It will obviously be easier to draw Marc's attention from a high socioeconomic
stratum, but as a VC it's not in his interest to make it completely impossible
for anyone. At least that's the way I read it.

------
bhl
It'd be nice if a majority of websites were exposed like this: if you wanted
to save an article or blog-post for example, you could just fork it into a
repository. What's saved is just the original text, or anything that has a
flat representation. Then you could edit and re-publish with changes; I think
this is more in align with how knowledge works, sort of an implicit graph with
splits and merges.

The basic idea is to separate the content from how it's rendered (html, css,
js). How content is rendered can be a repo-by-repo decision. Benefits of this
is better portability of data and easier way to organize things on the
internet: you wouldn't have to web-scrape with some type of dom parsing
heuristic library since the content is readily accessible.
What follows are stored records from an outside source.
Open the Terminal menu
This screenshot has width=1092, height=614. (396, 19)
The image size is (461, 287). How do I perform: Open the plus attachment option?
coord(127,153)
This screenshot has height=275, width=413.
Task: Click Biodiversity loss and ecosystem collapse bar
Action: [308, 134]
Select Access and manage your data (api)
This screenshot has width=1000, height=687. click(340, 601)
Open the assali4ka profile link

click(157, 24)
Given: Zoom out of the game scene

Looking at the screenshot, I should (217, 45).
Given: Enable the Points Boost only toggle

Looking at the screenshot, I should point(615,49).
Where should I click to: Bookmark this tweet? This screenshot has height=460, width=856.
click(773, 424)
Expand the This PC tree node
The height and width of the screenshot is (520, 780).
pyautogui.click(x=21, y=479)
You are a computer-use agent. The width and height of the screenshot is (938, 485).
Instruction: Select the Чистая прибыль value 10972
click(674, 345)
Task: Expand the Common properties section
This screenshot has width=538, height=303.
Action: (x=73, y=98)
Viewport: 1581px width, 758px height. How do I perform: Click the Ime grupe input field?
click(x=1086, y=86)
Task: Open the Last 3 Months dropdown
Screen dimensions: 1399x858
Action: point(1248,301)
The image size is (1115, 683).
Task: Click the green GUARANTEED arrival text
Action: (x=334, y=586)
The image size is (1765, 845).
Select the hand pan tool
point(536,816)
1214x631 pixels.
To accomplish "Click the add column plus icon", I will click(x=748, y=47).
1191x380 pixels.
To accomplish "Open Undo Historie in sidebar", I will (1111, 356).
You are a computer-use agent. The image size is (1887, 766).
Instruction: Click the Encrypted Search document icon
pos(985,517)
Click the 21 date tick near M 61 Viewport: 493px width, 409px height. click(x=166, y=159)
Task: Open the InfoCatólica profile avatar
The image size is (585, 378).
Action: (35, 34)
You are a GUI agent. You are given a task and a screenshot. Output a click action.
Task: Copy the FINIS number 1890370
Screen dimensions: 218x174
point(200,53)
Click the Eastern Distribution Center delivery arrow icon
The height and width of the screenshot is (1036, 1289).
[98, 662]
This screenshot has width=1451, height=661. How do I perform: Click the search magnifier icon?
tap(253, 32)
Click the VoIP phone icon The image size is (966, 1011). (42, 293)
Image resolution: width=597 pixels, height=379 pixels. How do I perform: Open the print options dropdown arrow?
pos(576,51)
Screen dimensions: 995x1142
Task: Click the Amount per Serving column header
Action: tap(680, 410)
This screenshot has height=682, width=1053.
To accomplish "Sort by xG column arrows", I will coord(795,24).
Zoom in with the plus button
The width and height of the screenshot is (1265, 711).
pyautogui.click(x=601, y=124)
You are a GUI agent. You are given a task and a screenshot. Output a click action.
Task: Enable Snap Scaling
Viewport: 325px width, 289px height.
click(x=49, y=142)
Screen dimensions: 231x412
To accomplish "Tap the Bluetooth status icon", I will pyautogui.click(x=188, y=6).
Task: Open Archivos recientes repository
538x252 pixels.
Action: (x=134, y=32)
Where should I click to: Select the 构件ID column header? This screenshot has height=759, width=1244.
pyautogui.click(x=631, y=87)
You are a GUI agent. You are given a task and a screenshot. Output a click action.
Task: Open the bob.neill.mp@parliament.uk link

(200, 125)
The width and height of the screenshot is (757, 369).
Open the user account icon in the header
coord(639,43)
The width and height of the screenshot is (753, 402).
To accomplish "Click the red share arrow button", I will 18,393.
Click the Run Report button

It's also feasible in implementation: plenty of people are publishing via
Github pages and Jekyll; I just haven't seen the ability to fork posts yet.
Bloomberg Beta definitely could've done this for their website.

------
csomar
Even better, they do share templates of some (I guess) of the legal documents:
[https://github.com/Bloomberg-Beta/Investment-
Documents](https://github.com/Bloomberg-Beta/Investment-Documents)

Very useful if you are into that stuff.

------
goog84329
The average investment of $500,000 is way too small IMO. That's less than the
salary of one L5 (or L6?) engineer at Google.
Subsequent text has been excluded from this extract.